Continue the explainer below on building probability tables for resonance self-shielding, picking up right after its last sentence.

__Excerpt provided__.
-- -- --

A finite-precision Lanczos-Golub-Welsch route to probability-table construction in resonance self-shielding

This paper proposes a finite-precision Lanczos-Golub-Welsch algorithm for constructing probability tables in resonance self-shielding that reformulates Chiba's method as a polynomial-moment problem, yielding lower effective-cross-section errors and avoiding complex responses compared to conventional moment-Pade approaches.

The Gist

Imagine you are trying to predict how a crowd of people (neutrons) will behave in a crowded room (a nuclear reactor). The room has specific "danger zones" (resonances) where people get stuck or absorbed very quickly. To simulate this on a computer, you can't track every single person in real-time; it would take too long. Instead, you need to create a simplified "probability map" that says, "In this zone, 30% of people act like this, and 70% act like that."

This paper is about building a better, more reliable way to create that map.

The Problem: The "Fragile Blueprint"

The old way of making these maps (called the Moment-Padé method) is like trying to rebuild a complex 3D sculpture just by looking at its shadow on the wall.

1. The Shadow (Moments): You measure the "shadows" (mathematical averages) of the data.

-- -- --

__Dataset excerpt__.
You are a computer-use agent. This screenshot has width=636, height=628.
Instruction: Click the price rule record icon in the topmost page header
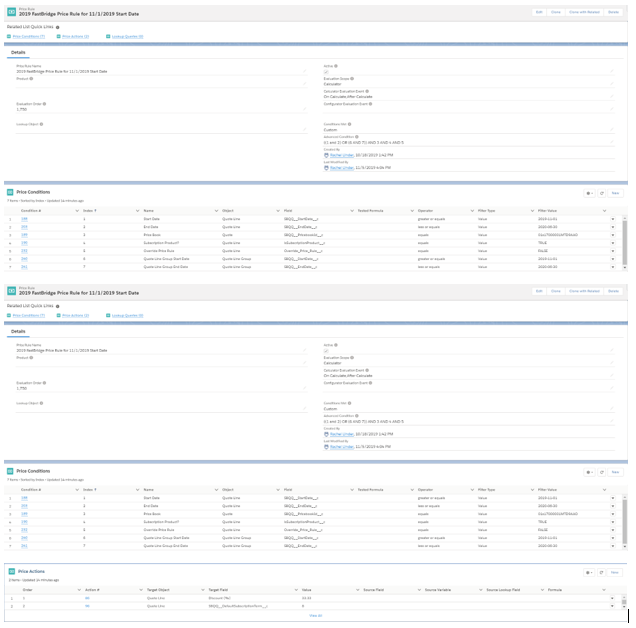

-- -- --

__Written reply__.
2. The Reconstruction: You try to reverse-engineer the sculpture from those shadows.

The Flaw: Computers aren't perfect; they have tiny rounding errors (like a carpenter who is off by a fraction of a millimeter). When you try to reverse-engineer the sculpture from the shadows using the old method, those tiny errors get blown up.

• The Result: Instead of a solid sculpture, you get a mess. The computer might say, "Hey, 5% of the people in this zone have negative weight," or "This person is made of imaginary numbers." In physics, negative or imaginary probabilities make no sense. It's like a map telling you to drive backward into a wall. As you try to make the map more detailed (higher order), the old method tends to collapse into this nonsense.

The Solution: The "Lanczos-Golub-Welsch" Route

The author, Beichen Zheng, proposes a new way to build the map. Instead of trying to reverse-engineer the sculpture from its shadow, they build it directly from the raw material, using a very sturdy, step-by-step process.

Think of it like this:

1. The Raw Material (Positive Measure): Instead of starting with abstract shadows, we start with the actual "stuff" (the positive distribution of data). We know this stuff is real and positive (you can't have negative mass).
2. The Compression (Lanczos Reduction): Imagine you have a giant, messy pile of sand (the detailed data). You want to compress it into a small, neat bag (the probability table) that still holds the same "shape" and weight. The new method uses a mathematical tool called Lanczos to gently squeeze the sand.
   • The Analogy: It's like using a high-quality vacuum sealer that preserves the shape of the food inside, rather than a cheap press that squishes it into a weird, broken shape.
3. The Extraction (Golub-Welsch): Once the sand is compressed, we use a special key (Golub-Welsch) to pull out the exact locations and weights of the "grains" we need for our map.

Why is this better?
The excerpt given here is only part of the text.